**Exercise prompt**
All of the data, word for word and free of pictures, is the expected result.

##### Provided records

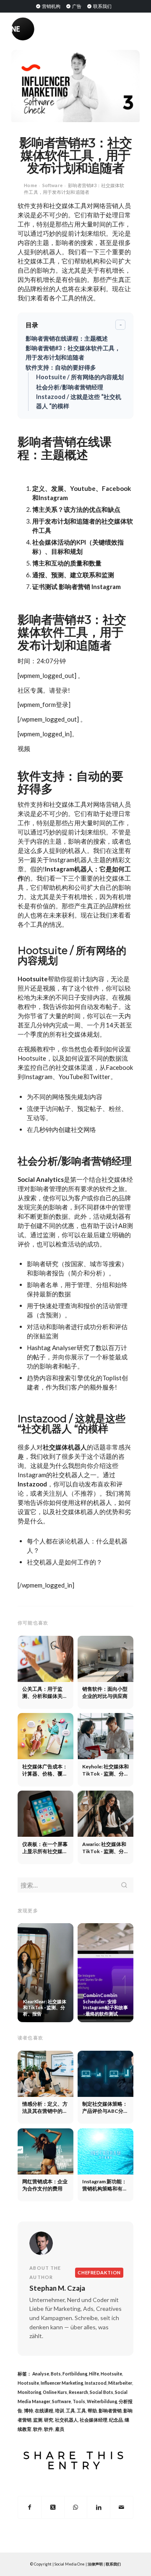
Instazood (32, 1484)
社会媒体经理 (93, 2419)
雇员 (59, 2429)
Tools (79, 2401)
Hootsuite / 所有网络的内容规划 (80, 377)
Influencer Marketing (62, 2383)
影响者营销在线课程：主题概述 (67, 338)
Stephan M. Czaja (57, 2288)
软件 (37, 2429)
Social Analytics (41, 1179)
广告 (76, 6)
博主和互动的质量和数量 (67, 563)
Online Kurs (55, 2392)
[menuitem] (47, 5)
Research (78, 2392)
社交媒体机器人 (65, 1447)
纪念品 (116, 2419)
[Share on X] (53, 2507)
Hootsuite (33, 979)
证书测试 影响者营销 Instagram (76, 586)
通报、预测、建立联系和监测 (73, 575)
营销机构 (50, 6)
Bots (56, 2373)
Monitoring (29, 2392)
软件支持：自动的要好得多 (61, 367)
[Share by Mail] (121, 2507)
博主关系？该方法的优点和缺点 (76, 509)
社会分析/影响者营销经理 (69, 387)
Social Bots (101, 2392)
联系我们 (102, 6)
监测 (37, 2419)
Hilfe (94, 2373)
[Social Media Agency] (43, 29)
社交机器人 (66, 2419)
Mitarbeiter (120, 2383)
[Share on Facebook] (29, 2507)
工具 (70, 2410)
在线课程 (44, 2410)
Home (30, 185)
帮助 (92, 2410)
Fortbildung (74, 2373)
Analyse (40, 2373)
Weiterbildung (102, 2401)
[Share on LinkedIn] (98, 2507)
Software (52, 185)
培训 (59, 2410)
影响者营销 (110, 2410)
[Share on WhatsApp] (76, 2507)
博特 (28, 2410)
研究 (48, 2419)
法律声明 (95, 2564)
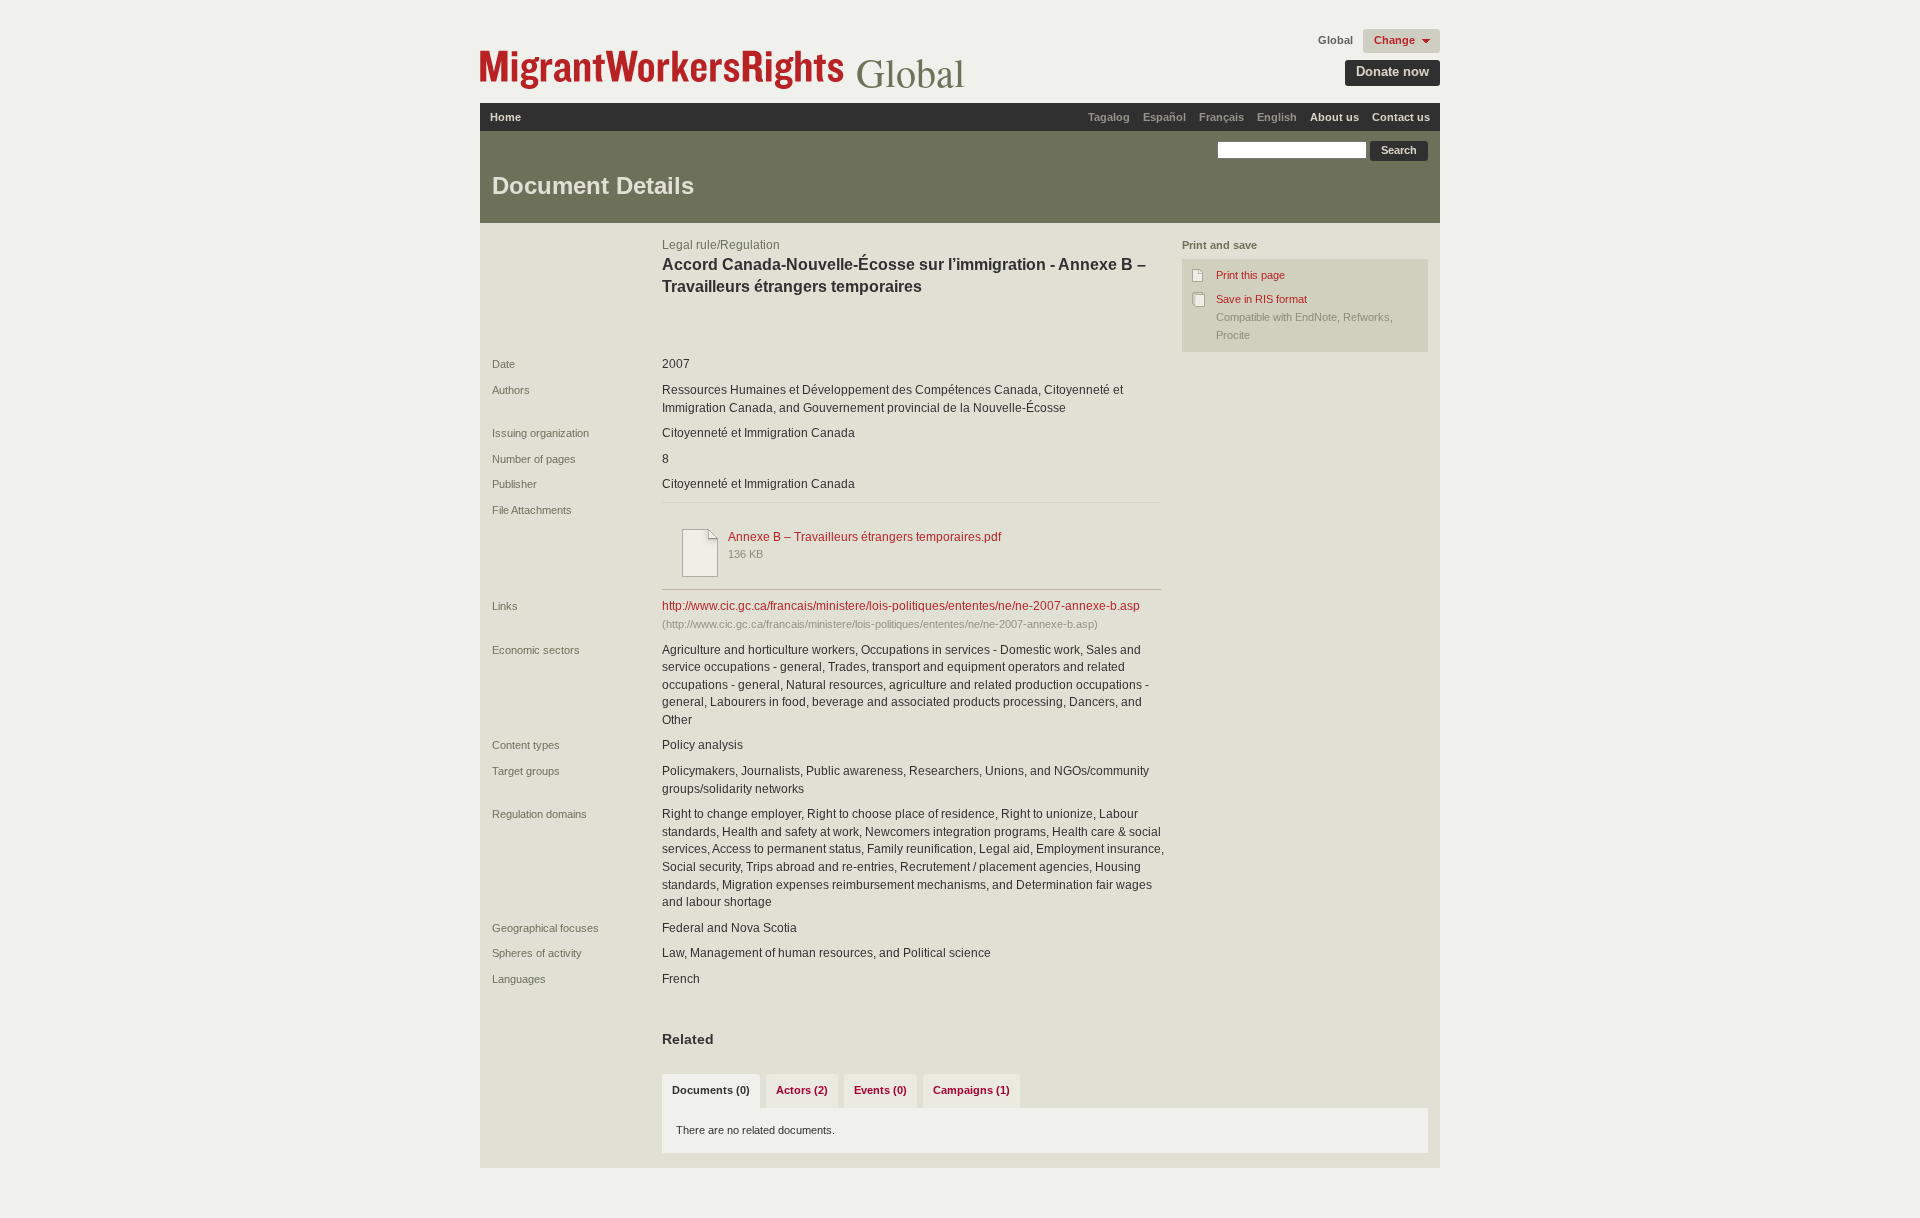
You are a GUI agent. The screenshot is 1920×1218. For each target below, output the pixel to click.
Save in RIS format (1261, 299)
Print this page (1250, 275)
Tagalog (1109, 117)
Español (1164, 117)
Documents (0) (711, 1090)
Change (1394, 40)
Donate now (1392, 71)
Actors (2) (802, 1090)
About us (1334, 117)
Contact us (1401, 117)
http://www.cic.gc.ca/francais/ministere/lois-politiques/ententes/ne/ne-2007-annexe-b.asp (901, 606)
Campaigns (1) (971, 1090)
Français (1221, 117)
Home (505, 117)
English (1277, 117)
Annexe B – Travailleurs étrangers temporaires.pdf (864, 537)
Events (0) (880, 1090)
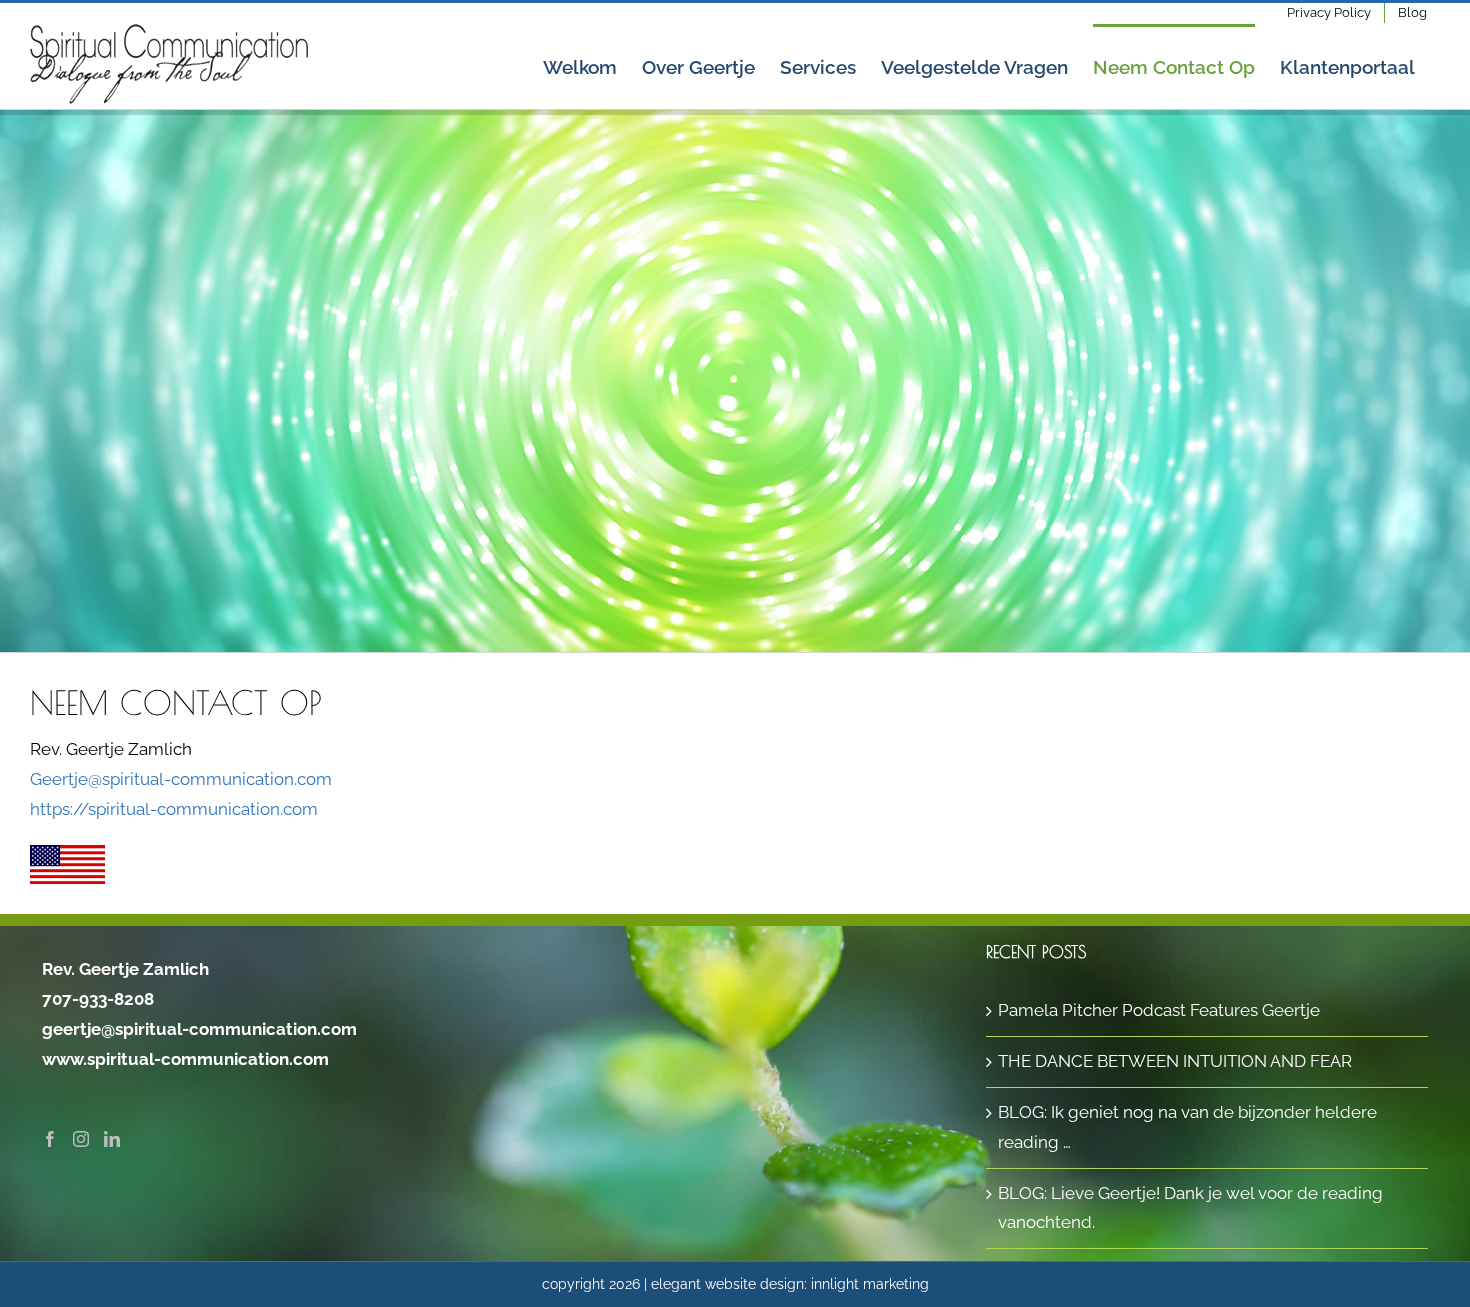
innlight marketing (870, 1284)
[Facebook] (50, 1139)
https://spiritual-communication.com (174, 809)
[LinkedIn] (112, 1139)
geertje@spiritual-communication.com (199, 1029)
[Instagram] (81, 1139)
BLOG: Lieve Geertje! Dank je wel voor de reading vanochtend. (1190, 1208)
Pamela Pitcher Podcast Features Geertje (1159, 1010)
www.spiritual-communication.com (185, 1059)
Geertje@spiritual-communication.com (181, 779)
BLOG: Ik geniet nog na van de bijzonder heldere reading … (1187, 1127)
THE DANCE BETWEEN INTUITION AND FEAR (1175, 1061)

##########

**Completed exercise**
Instazood (32, 1484)
社会媒体经理 (93, 2419)
雇员 (59, 2429)
Tools (79, 2401)
Hootsuite / 所有网络的内容规划 (80, 377)
Influencer Marketing (62, 2383)
影响者营销在线课程：主题概述 (67, 338)
Stephan M. Czaja (57, 2288)
软件 (37, 2429)
Social Analytics (41, 1179)
广告 (76, 6)
博主和互动的质量和数量 (67, 563)
Online Kurs (55, 2392)
[menuitem] (47, 5)
Research (78, 2392)
社交媒体机器人 (65, 1447)
纪念品 (116, 2419)
[Share on X] (53, 2507)
Hootsuite (33, 979)
证书测试 影响者营销 Instagram (76, 586)
通报、预测、建立联系和监测 (73, 575)
营销机构 (50, 6)
Bots (56, 2373)
Monitoring (29, 2392)
软件支持：自动的要好得多 (61, 367)
[Share by Mail] (121, 2507)
博主关系？该方法的优点和缺点 (76, 509)
社会分析/影响者营销经理 (69, 387)
Social Bots (101, 2392)
联系我们 (102, 6)
监测 (37, 2419)
Hilfe (94, 2373)
[Social Media Agency] (43, 29)
社交机器人 (66, 2419)
Mitarbeiter (120, 2383)
[Share on Facebook] (29, 2507)
工具 (70, 2410)
在线课程 (44, 2410)
Home (30, 185)
帮助 (92, 2410)
Fortbildung (74, 2373)
Analyse (40, 2373)
Weiterbildung (102, 2401)
[Share on LinkedIn] (98, 2507)
Software (52, 185)
培训 (59, 2410)
影响者营销 (110, 2410)
[Share on WhatsApp] (76, 2507)
博特 (28, 2410)
研究 (48, 2419)
法律声明 (95, 2564)
You are a GUI agent. The screenshot is 1920×1218. For each target below, output the pixel to click.
Save in RIS format (1261, 299)
Print this page (1250, 275)
Tagalog (1109, 117)
Español (1164, 117)
Documents (0) (711, 1090)
Change (1394, 40)
Donate now (1392, 71)
Actors (2) (802, 1090)
About us (1334, 117)
Contact us (1401, 117)
http://www.cic.gc.ca/francais/ministere/lois-politiques/ententes/ne/ne-2007-annexe-b.asp (901, 606)
Campaigns (1) (971, 1090)
Français (1221, 117)
Home (505, 117)
English (1277, 117)
Annexe B – Travailleurs étrangers temporaires.pdf (864, 537)
Events (0) (880, 1090)
innlight marketing (870, 1284)
[Facebook] (50, 1139)
https://spiritual-communication.com (174, 809)
[LinkedIn] (112, 1139)
geertje@spiritual-communication.com (199, 1029)
[Instagram] (81, 1139)
BLOG: Lieve Geertje! Dank je wel voor de reading vanochtend. (1190, 1208)
Pamela Pitcher Podcast Features Geertje (1159, 1010)
www.spiritual-communication.com (185, 1059)
Geertje@spiritual-communication.com (181, 779)
BLOG: Ik geniet nog na van de bijzonder heldere reading … (1187, 1127)
THE DANCE BETWEEN INTUITION AND FEAR (1175, 1061)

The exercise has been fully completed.